Los filólogos acuden a menudo a la expresión «el genio de la lengua», pero su perfil o sus reacciones no se han llegado a definir con detenimiento. «El genio del idioma» es, pues, un lugar común que sirve para explicarnos su ser interno, su personalidad, cuando algo no se aviene a los criterios generales de una lengua, y por tanto lo hemos visto definido más por cuanto no le gusta que por aquello que prefiere; más por todo lo que rechaza que por todo lo que asume.
Como un vigía curioso, Álex Grijelmo se ha dedicado a observar y estudiar esos criterios, esas reglas, a veces aún sin desentrañar, que el castellano ha seguido hasta conformarse como la lengua que ha llegado a nuestros días. Desde las culturas ancestrales de la Península, pasando por griegos, romanos, godos y árabes, hasta la adopción de extranjerísmos a los que el genio ha ido dando forma para adaptarlos a sus gustos, nos guía por este largo camino que aún estamos recorriendo.
Siempre fue lento, este genio. No perezoso, sino lento. Se toma su tiempo para todo. Se lo piensa, lo mira, le da la vuelta a cada término. Y se extiende poco a poco; confía en su capacidad de fascinación y no necesita de guerras. Las ha habido, claro. Y los guerreros llevaron allende los mares sus vocablos, los verbos y las preposiciones que con tanto mimo había lanzado al mundo. Eso inclinó a algunos a culparle de tropelías y crueldades, del cercenamiento de los fueros, de la dictadura de Franco y de la extensión del español en América. Pero con sus palabras se hizo la guerra como se hizo la paz.
El calmo caminar del genio de la lengua nos lo presenta como perdedor en esa carrera que se le obliga a disputar contra los ordenadores, los nuevos aparatos, los descubrimientos científicos o las naves espaciales. Siempre parece llegar tarde, pero ése es su carácter.
Nuestro genio parece un perdedor, pero al cabo se demostrará que su carrera tenía la meta más lejos. Y aún no sabemos hasta dónde piensa llegar. Su empuje crece y su territorio se agranda. Algunos le interponen cortafuegos (el «espanglish», el «portuñol») para que no avance, y le arrojan palabras contaminadas que le inoculen un virus destructivo, un pulgón depredador que provoque no sólo el desuso de la vieja cultura del español sino, sobre todo, el complejo de sentirse inferior por haberla ideado.
Nuestro genio sabrá defenderse, y hará valer por sí mismo la riqueza de todo el pensamiento que anida en el diccionario. Sólo necesita tiempo.
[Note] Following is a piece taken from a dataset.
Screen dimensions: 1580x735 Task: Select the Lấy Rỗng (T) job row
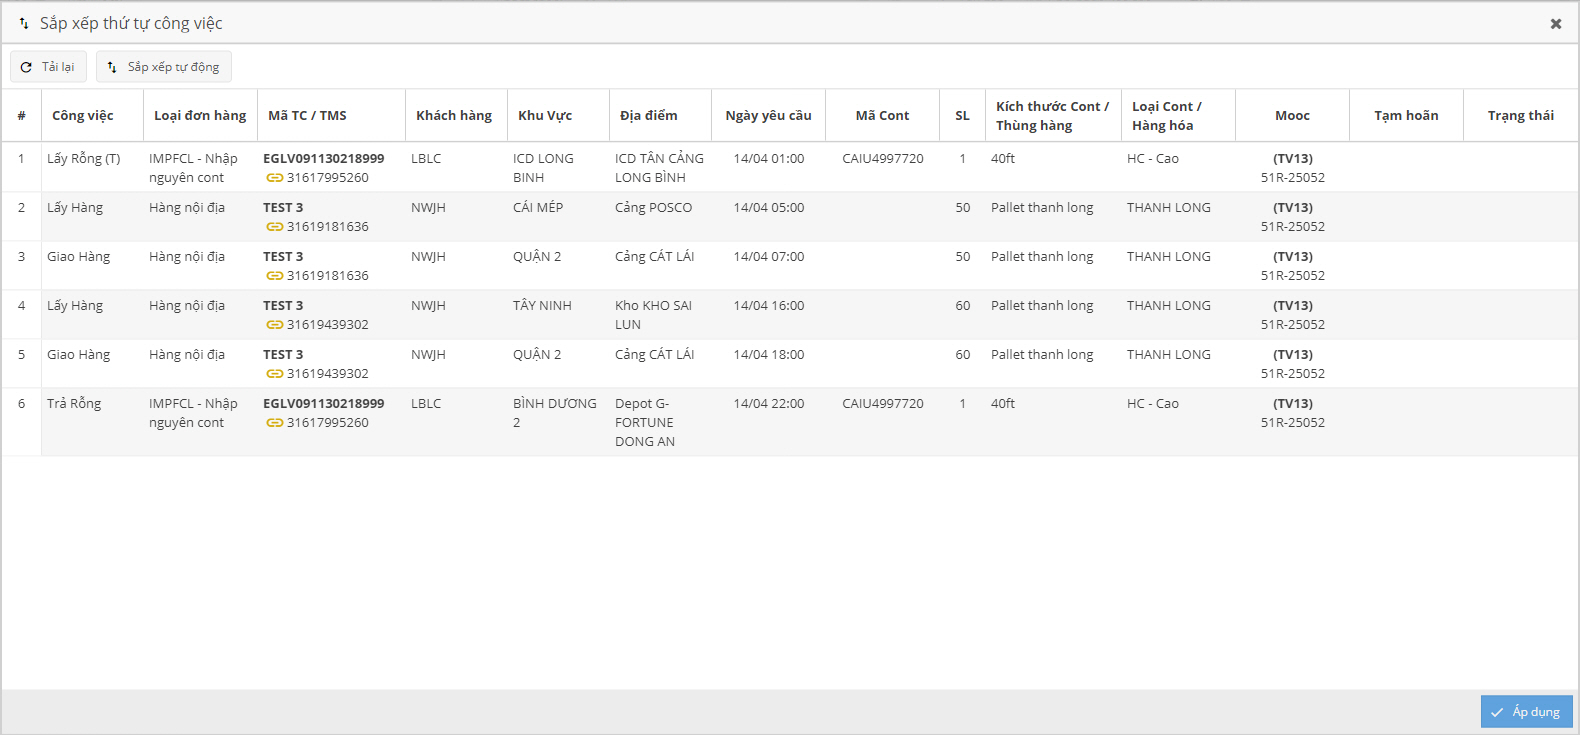coord(83,159)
Porque se trata, no lo olvidemos, de un genio eterno.
Por eso aún decimos «coche» o «carro» aunque no se inventaran con motores; por eso «colgamos» el teléfono, que ya no está en la pared sino sólo en la palma de la mano; por eso «tiramos» o «jalamos» de la cadena al pulsar el botón que la cisterna nos ofrece; por eso «embarcamos» en un avión y «navegamos» en la Red para buscar una «página»; por eso «corremos» en nuestro auto aunque estemos sentados en él. Las palabras perduran por los siglos de los siglos, aunque nuestra vida sea ya tan distinta.
Y en cuanto a los nuevos términos que los tiempos nos traen, muchos auguran que el idioma cambiará, sin embargo el autor mantiene que no es la primera vez que el idioma se ve enfrentado a cambios de este tipo, ya los sufrió cuando llegó el telégrafo y para ahorrar costes, el remitente prescindía de artículos o preposiciones; o cuando llegó la imprenta y se suprimían las tildes en las mayúsculas (esto ha ocurrido hasta hace bien poco en los titulares periodísticos). Pero el tiempo demostró que artículos y tildes se seguían utilizando, seguramente lo mismo que ocurrirá en ámbitos distintos al lenguaje de los móviles, plagados de emoticonos y de palabras abreviadas que, seguramente, quedarán circunscritas a él.
De cualquier modo, ocurra lo que ocurra , un libro muy interesante para seguir la evolución del idioma a través de tiempos, avatares y distancia y para imaginar en función de lo que ya ha ocurrido, lo que está por venir.